Andrea R. Jain is a professor of South Asian religions and yoga. She is known for her writings on modern yoga as exercise, including her 2015 book Selling Yoga: from Counterculture to Pop culture . She is the editor of the Journal of the American Academy of Religion (JAAR).
Andrea Jain took her bachelor's degree in psychology, philosophy, and religious studies at Southern Methodist University from 2002 to 2004. She gained her master's degree in religious studies at Rice University from 2004; she continued her studies there with a graduate certificate in women, gender, and sexuality studies, and then a PhD in religious studies, completing her thesis on "Health, Well-Being, and the Ascetic Ideal: Modern Yoga in the Jain Terapanth" in 2010. [1]

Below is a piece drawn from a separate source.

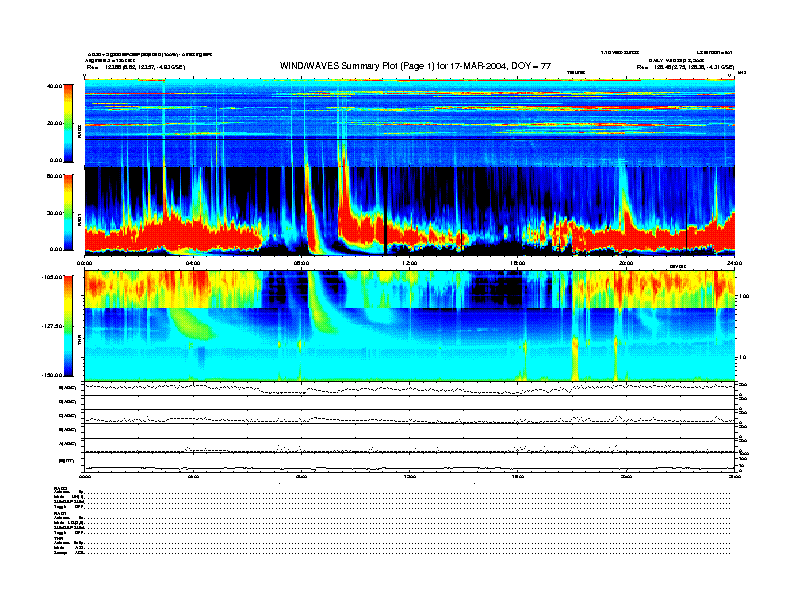Viewport: 792px width, 612px height.
Task: Click the TNR status heading at bottom left
Action: click(x=58, y=536)
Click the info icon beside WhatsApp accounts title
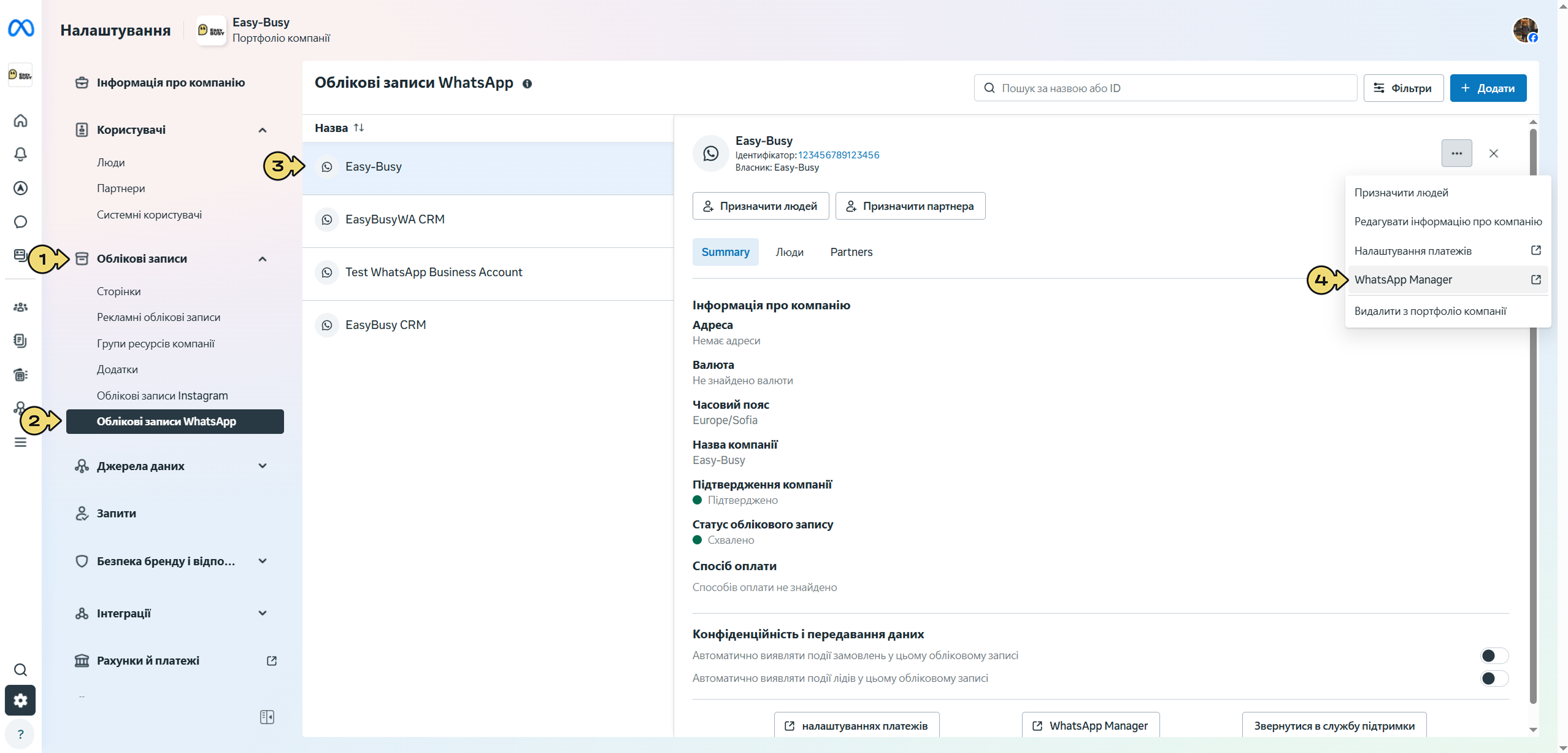The height and width of the screenshot is (753, 1568). pos(527,84)
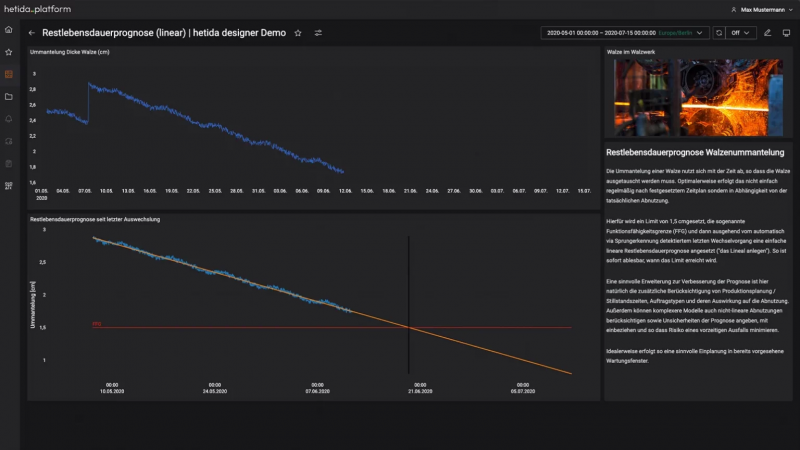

Jain is a professor of South Asian religions and yoga at the Indiana University School of Liberal Arts. She joined the faculty of the University of Houston as an adjunct in 2006, moving to the faculty of Rice University in 2009, again as an adjunct. She joined the faculty of Indiana University in 2010 as an assistant professor. She became an associate professor there in 2016, and a full professor in 2021. [1]
She joined the editorial board of Nova Religio in 2011. [1] She has been the editor of the Journal of the American Academy of Religion (JAAR) since 2017. [2] She contributed the essay on modern yoga to the Oxford Research Encyclopedia of Religion. [3]
Selling Yoga has been well received by scholars. Joseph Alter, reviewing Selling Yoga in Nova Religio , writes that it is covers in "a carefully argued and exceptionally sensitive and insightful account" both yoga's combination of the body, spirituality, and branding, and the interaction of politics with "the embodied fetishization of cultural heritage and identity." [4]
Maya Warrier writes that Jain "decisively counters the notion that there is such a thing as an 'authentic' form of yoga", arguing instead that yoga has always been "polymorphous and adaptable", fitting into Hindu, Buddhist, and Jain traditions. Warrier notes that Jain's account of early Western "entrepreneur-yogis" were all countercultural, appealing to Westerners with "unorthodox" religious views. [5]
Jaime Kucinskas writes that the book insightfully resolves the confusion as to what yoga is and where the modern form of it came from. [6]
Kimberley J. Pingatore, [7] finds that Jain's first two chapters "brilliantly" summarize the research of the major scholars of yoga. [8]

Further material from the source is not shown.